» EXTRAIT
━━━━━━━━━━━━━━━━━━━━━━━━━━━━━━

Après avoir réalisé plusieurs court-métrages (Osez la Macédoine) et documentaires (Ulysse), Guérin Van De Vorst s’attaque à un premier long métrage singulier, La Part Sauvage. Ancrée à Bruxelles, l’histoire raconte le rude parcours d’un trentenaire pour se réintégrer dans la société après trois ans de prison et renouer un lien mis à mal avec son fils de dix ans. Guérin Van De Vorst signe un film d’une justesse rare et filme de manière particulière la capitale et son quartier du canal, tout en posant finement les interrogations contemporaines de notre société liées au radicalisme religieux. Il nous raconte cette fiction aux accents très réalistes.
Stéphanie Lannoy : D’où vient l’idée du film ?
Guérin Van De Vorst : J’avais envie de raconter l’histoire d’un père fragile qui sort de prison, cherche sa place dans la société, et qui tente de renouer avec son fils qu’il n’a plus vu depuis trois ans. Un homme qui doit s’inventer père face à son fils, le réapprivoiser. Je souhaitais aussi filmer Bruxelles et enfin, questionner ce qui se passait au niveau de l’embrigadement de ces jeunes bruxellois qui partaient mourir pour une guerre et pour une cause qui n’était pas censée être la leur. Le scénario s’est construit de cette manière selon plusieurs étapes.

━━━━━━━━━━━━━━━━━━━━━━━━━━━━━━

» MATÉRIEL

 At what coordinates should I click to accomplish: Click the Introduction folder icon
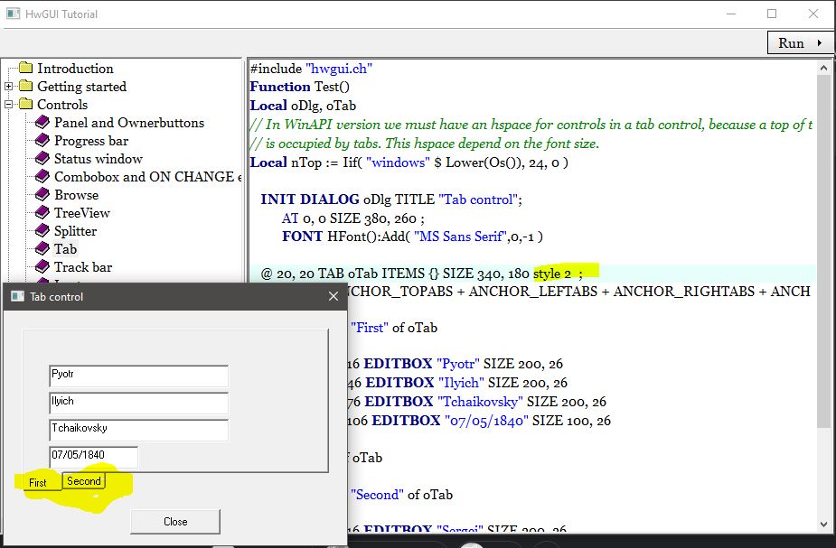click(x=25, y=69)
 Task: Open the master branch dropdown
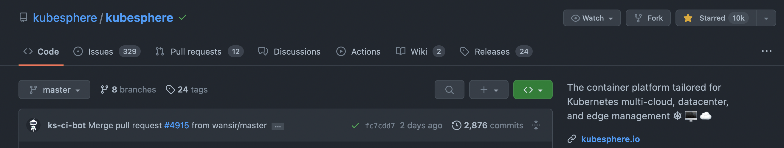(54, 90)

━━━━━━━━━━━━━━━━━━━━━━━━━━━━━━

» EXERCICE ÉCRIT A
Transcrivez fidèlement le passage de l'entretien sur La Part Sauvage compris entre « Après avoir réalisé » et « accents très réalistes. », ces mots inclus.
» EXERCICE ÉCRIT B
Rédigez la suite de l'entretien sur La Part Sauvage en partant de sa dernière phrase.

» RÉSULTAT FINAL A
Après avoir réalisé plusieurs court-métrages (Osez la Macédoine) et documentaires (Ulysse), Guérin Van De Vorst s’attaque à un premier long métrage singulier, La Part Sauvage. Ancrée à Bruxelles, l’histoire raconte le rude parcours d’un trentenaire pour se réintégrer dans la société après trois ans de prison et renouer un lien mis à mal avec son fils de dix ans. Guérin Van De Vorst signe un film d’une justesse rare et filme de manière particulière la capitale et son quartier du canal, tout en posant finement les interrogations contemporaines de notre société liées au radicalisme religieux. Il nous raconte cette fiction aux accents très réalistes.

» RÉSULTAT FINAL B
Quelle part de documentation vous a-t-il fallu pour réaliser cette fiction ? Dès le moment où j’ai décidé d’intégrer tous les aspects de l’embrigadement djihadiste dans le film j’ai eu à cœur de me renseigner énormément. J’ai lu pas mal de choses, vu beaucoup de documentaires et rencontré des spécialistes du sujet. Radouane Attiya islamologue et ancien imam, travaillait en Arabie Saoudite et s’investit aujourd’hui dans la lutte antiterroriste. Hugo Micheron un français proche de Gilles Kepel (Terreur sur l’Hexagone) qui devait rencontrer des prédicateurs dans les prisons en France et en Belgique pour sa thèse. Saliha Ben Ali, maman d’un jeune djihadiste mort en Syrie à 17 ans, qui a fondé une société dans laquelle les mères de djihadistes se soutiennent. J’ai soumis le scénario à une série de gens concernés par le sujet et qui travaillent pour contrer le phénomène. Ils m’ont tous permis à leur manière d’affiner le scénario et de décrire les choses le plus justement possible.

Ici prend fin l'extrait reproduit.